Saturday, September 24, 2011

Clojure's PersistentHashMap on JRuby

Clojure is an impressive language. Not just succinct syntax, Clojure has immutable data types for concurrency. Such Clojure's persistent data types might be useful in some cases in other languages. A question is whether we can use Clojure data types from JRuby. The answer is yes. Below is what I tried on irb:

$ rvm jruby-1.6.4
$ irb
jruby-1.6.4 :001 > require 'java'
=> true
jruby-1.6.4 :002 > $CLASSPATH << "/Users/yoko/Tools/clojure-1.3.0"
=> ["file:/Users/yoko/Tools/clojure-1.3.0/"]
jruby-1.6.4 :003 > require 'clojure-1.3.0-slim'
=> true
jruby-1.6.4 :004 > h = {"a" => 100, "b" => 300, "c" => 200}
=> {"a"=>100, "b"=>300, "c"=>200}
jruby-1.6.4 :005 > pmap = Java::clojure.lang.PersistentHashMap.create(h)
=> {"a"=>100, "b"=>300, "c"=>200}
jruby-1.6.4 :006 > pmap.class
=> Java::ClojureLang::PersistentHashMap

OK. I could successfully create Clojure's PersistentHashMap object. PersistentHashMap implements java.util.Map interface, which means the object has all of Ruby's Hash methods.

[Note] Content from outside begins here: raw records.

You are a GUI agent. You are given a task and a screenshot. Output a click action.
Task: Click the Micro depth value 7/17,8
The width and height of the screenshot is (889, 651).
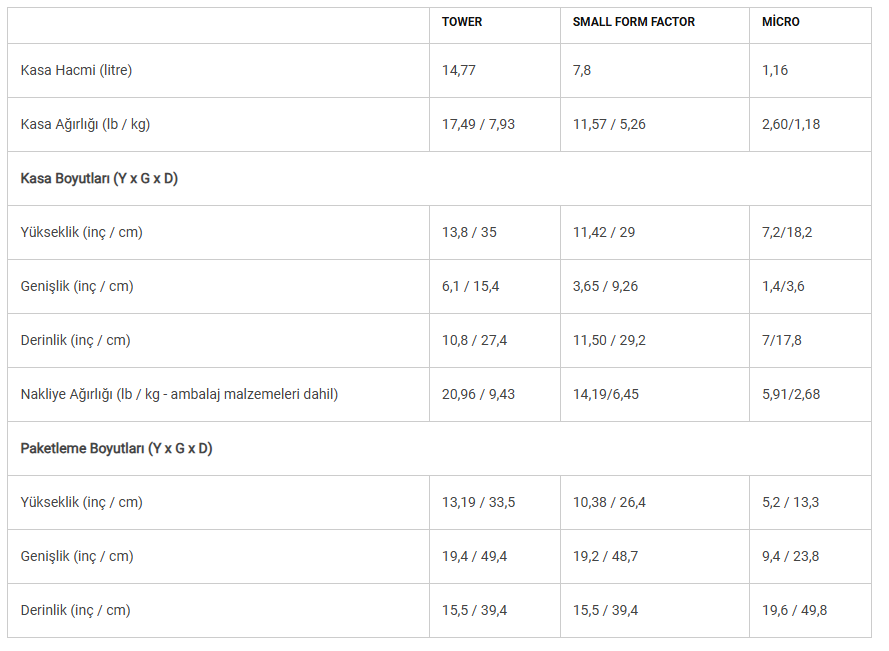(x=782, y=340)
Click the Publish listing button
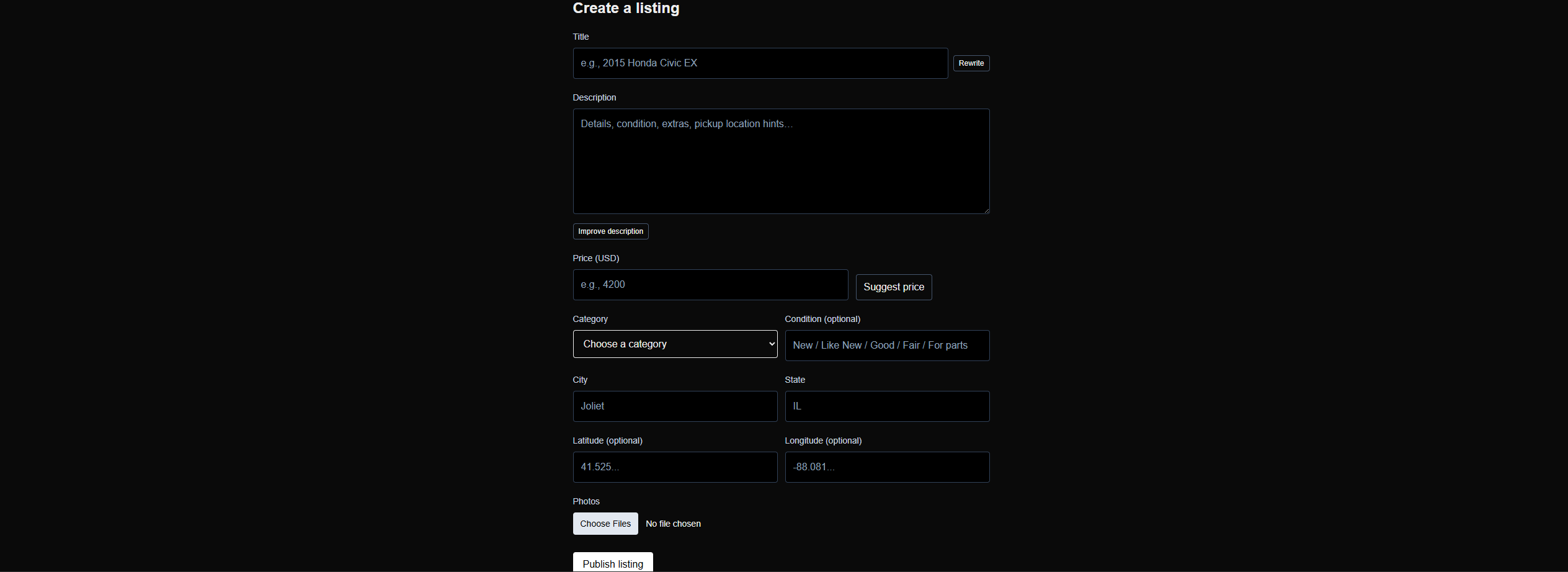1568x572 pixels. pos(613,563)
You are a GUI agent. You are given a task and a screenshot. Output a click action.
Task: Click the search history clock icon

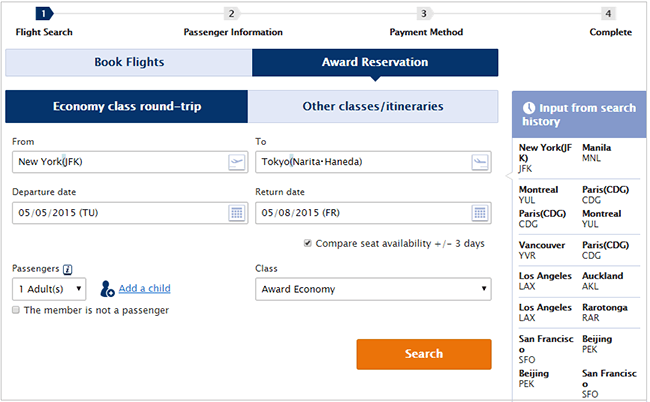tap(529, 108)
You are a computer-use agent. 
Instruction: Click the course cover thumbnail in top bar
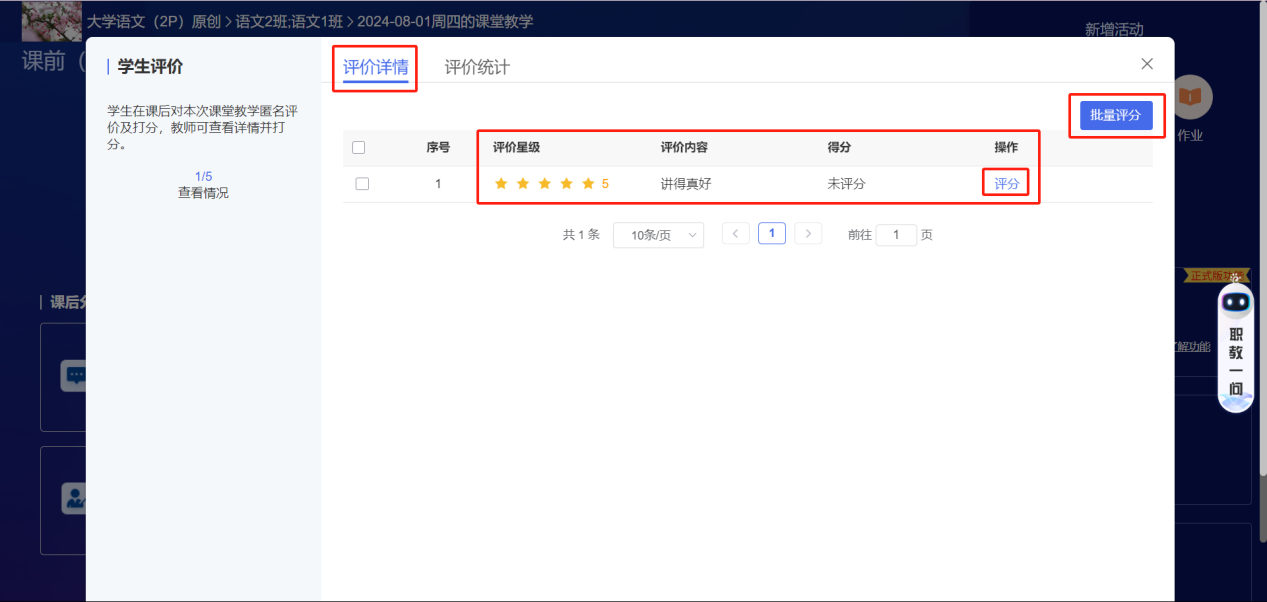click(x=52, y=20)
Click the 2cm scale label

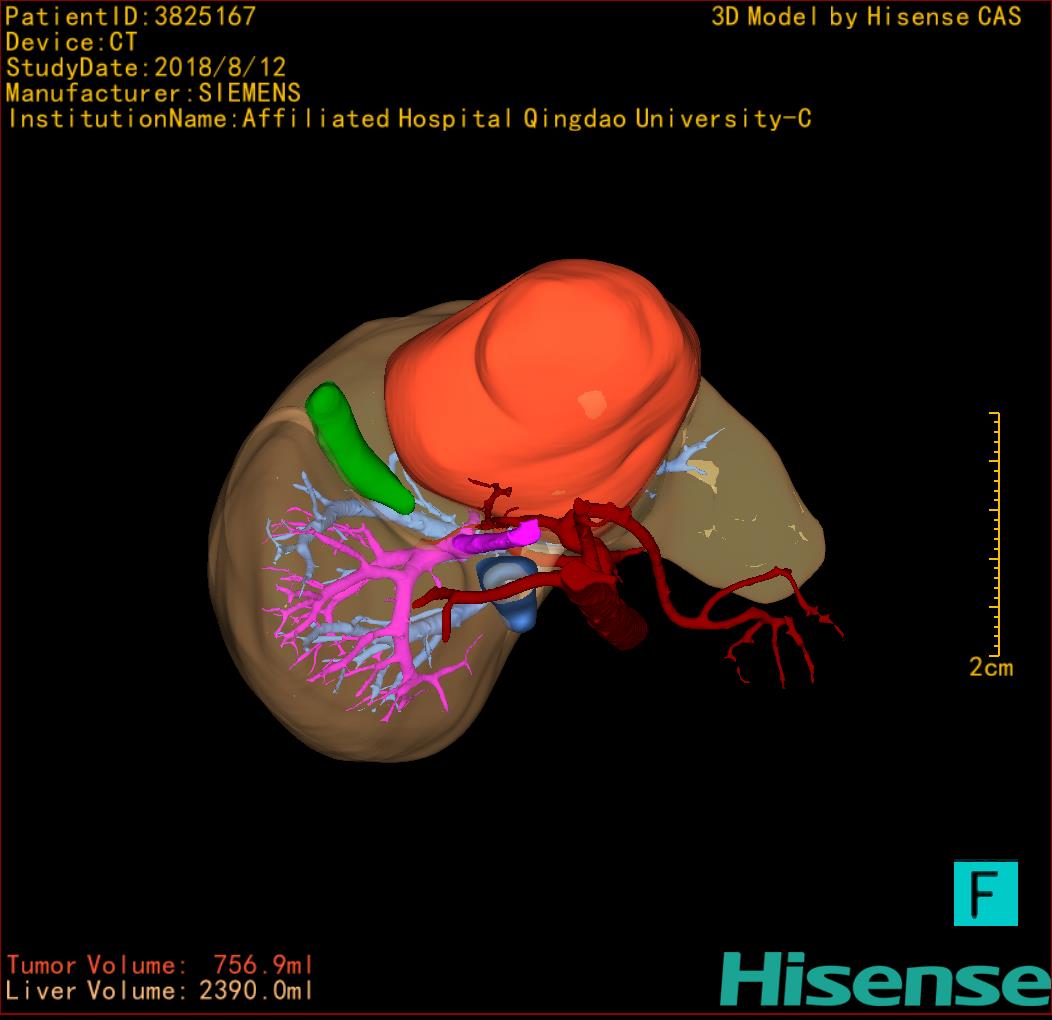(x=990, y=668)
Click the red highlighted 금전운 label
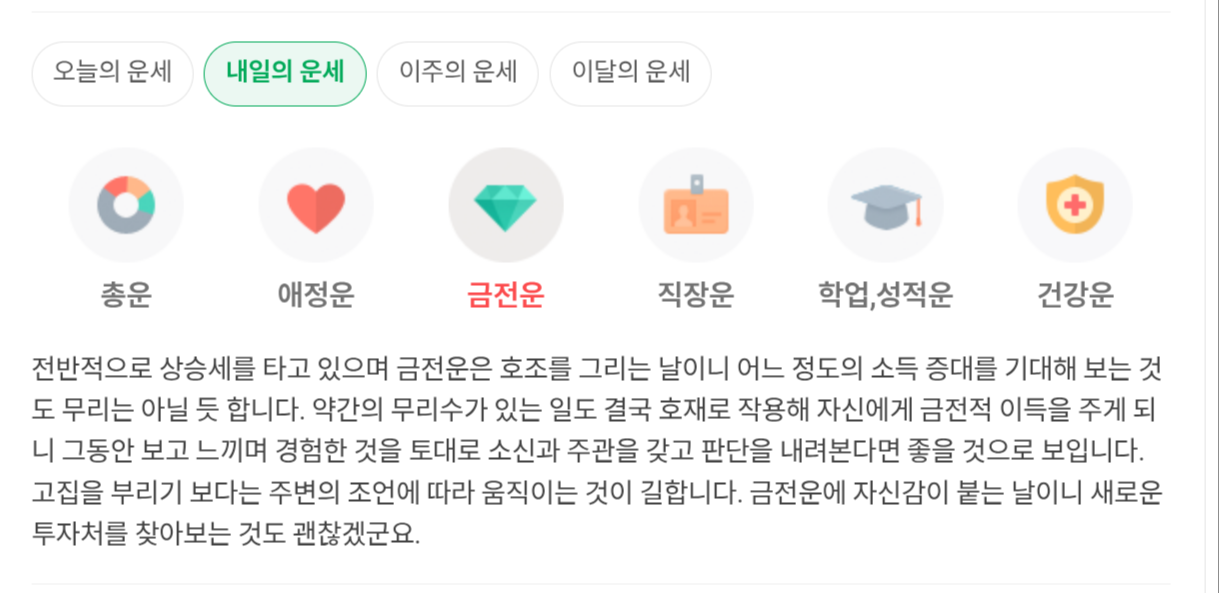 pyautogui.click(x=506, y=295)
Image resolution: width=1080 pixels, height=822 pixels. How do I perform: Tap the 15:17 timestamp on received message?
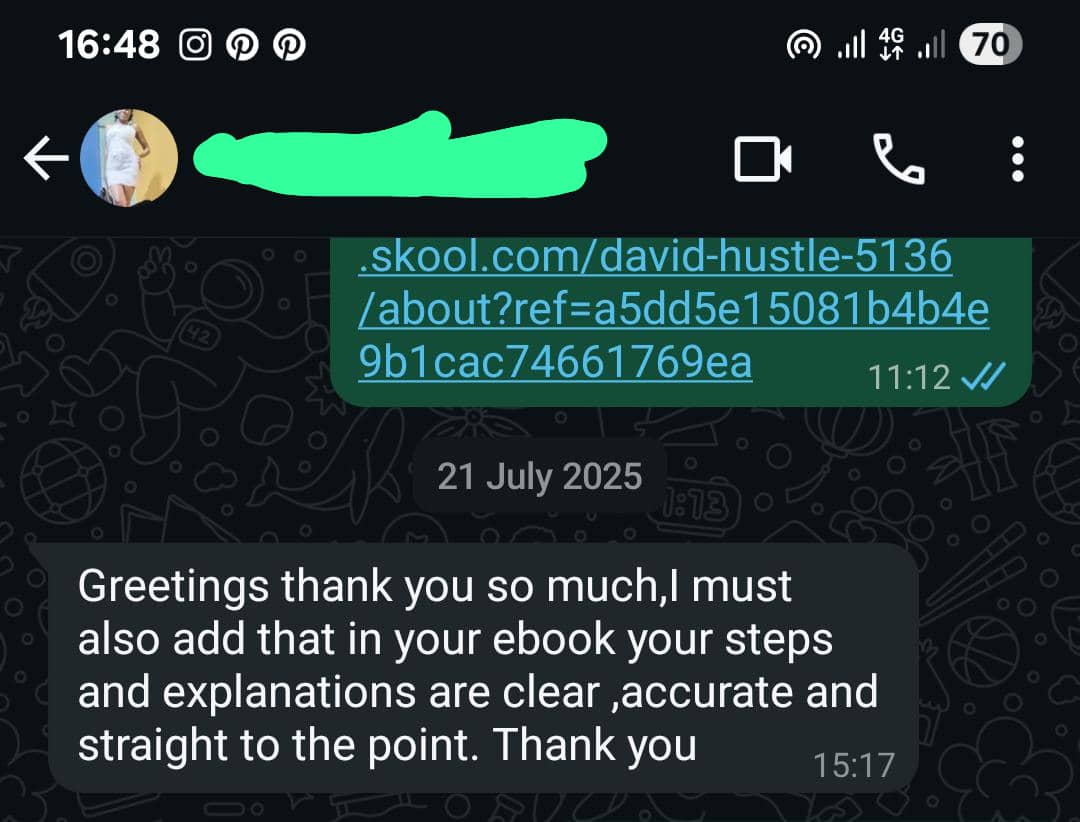854,765
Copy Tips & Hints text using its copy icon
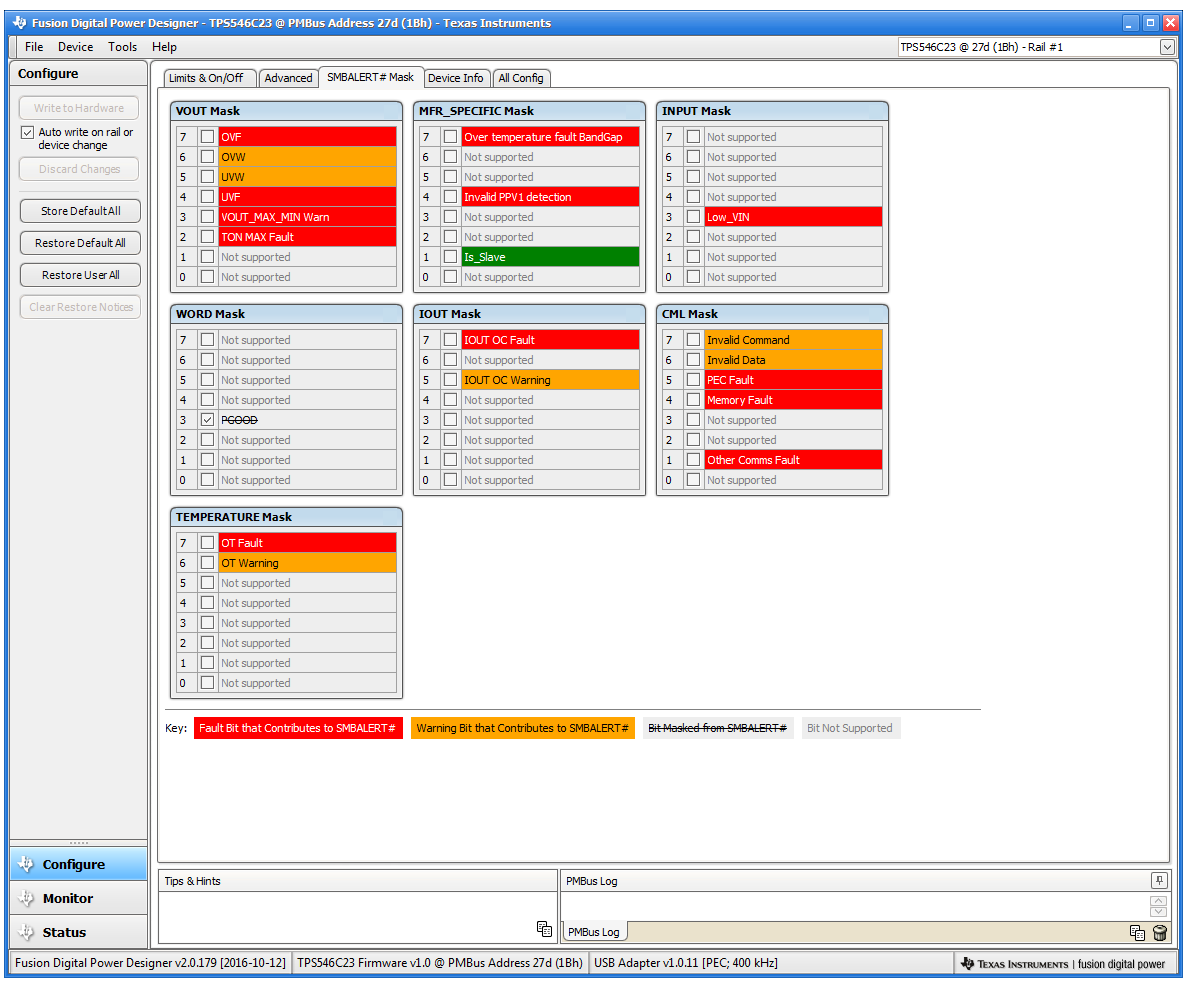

jruby-1.6.4 :007 > pmap.each {|k, v| puts "#{k} is #{v}"}
a is 100
b is 300
c is 200
=> {"a"=>100, "b"=>300, "c"=>200}
jruby-1.6.4 :008 > pmap.select {|k, v| k > "a"}
=> [["b", 300], ["c", 200]]
jruby-1.6.4 :009 > pmap.has_value?(400)
=> false

PersistenHasMap is immutable. So, when the method tries to change its data, Clojure raises exception:

jruby-1.6.4 :012 > pmap.delete_if {|k, v| k >= "b"}
Java::JavaLang::UnsupportedOperationException:
from clojure.lang.APersistentMap.remove(APersistentMap.java:273)
from org.jruby.java.proxies.MapJavaProxy$RubyHashMap.internalDelete(MapJavaProxy.java:157)
from org.jruby.RubyHash.delete(RubyHash.java:1407)
(snip)

This way, we can use Clojure's immutable data types on JRuby.

4 comments:

Tim said...

For this to be interesting, you'd need Clojure concurrency primitives like dosync and send, right?

yokolet said...

Yes. People are often concerned about thread safety. Clojure's idea on concurrency might work well on JRuby, too.

dr said...

Cool. For what it's worth, I recently started an experiment that exposes most of Clojure (no macros) to JRuby. Here it is. It will probably need a lot of work, especially performance, for real work, but it's kind of fun.

yokolet said...

dr: Wow, that's a nice Ruby wrapper. I think there's a way of implementing by JRuby extension. You can mix simple Ruby wrapper and extension methods.